There was an interesting piece on Bloomberg mid week that countered the idea of a ‘V’ or ‘U’ shaped recovery with the idea of a ‘K’ shaped recovery. In essence this is highlighting that there is a two tier recovery that is taking place. The ‘two pathway’ system has a higher rate of recovery for the richer nations than the poorer nations.
The stocks and currencies from wealthier nations are outperforming their poorer emerging market peers during the COVID-19 crisis. It is a classic case of the ‘haves’ vs the ‘have nots’ with the potential divergence to increase if COVID-19 is not contained equally.
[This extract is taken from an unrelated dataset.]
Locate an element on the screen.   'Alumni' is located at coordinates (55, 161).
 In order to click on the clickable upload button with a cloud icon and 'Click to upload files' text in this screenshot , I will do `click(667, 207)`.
A Bloomberg study of 17 emerging markets found a correlation of 42% between GDP per capita and stock performance since the risk sell off began in January of this year. The correlation between GDP per capita and currency returns was 31%. Take a look at this Bloomberg chart below which illustrates the point:
The rich and poor divide is most pronounced in Asia. The stock returns from the four economies per capita GDP above $10000 last year (China, S.Korea, Taiwan and Malaysia) have been 20% above that of the nations which fall below that level including India, Indonesia. Philippines, and Thailand. Part of this is also the presence of more tech companies in the first list of countries it has also been the fact that the more affluent countries have had the benefit of advanced technologies, strong governance and a wider range of policy options to cope with the crisis.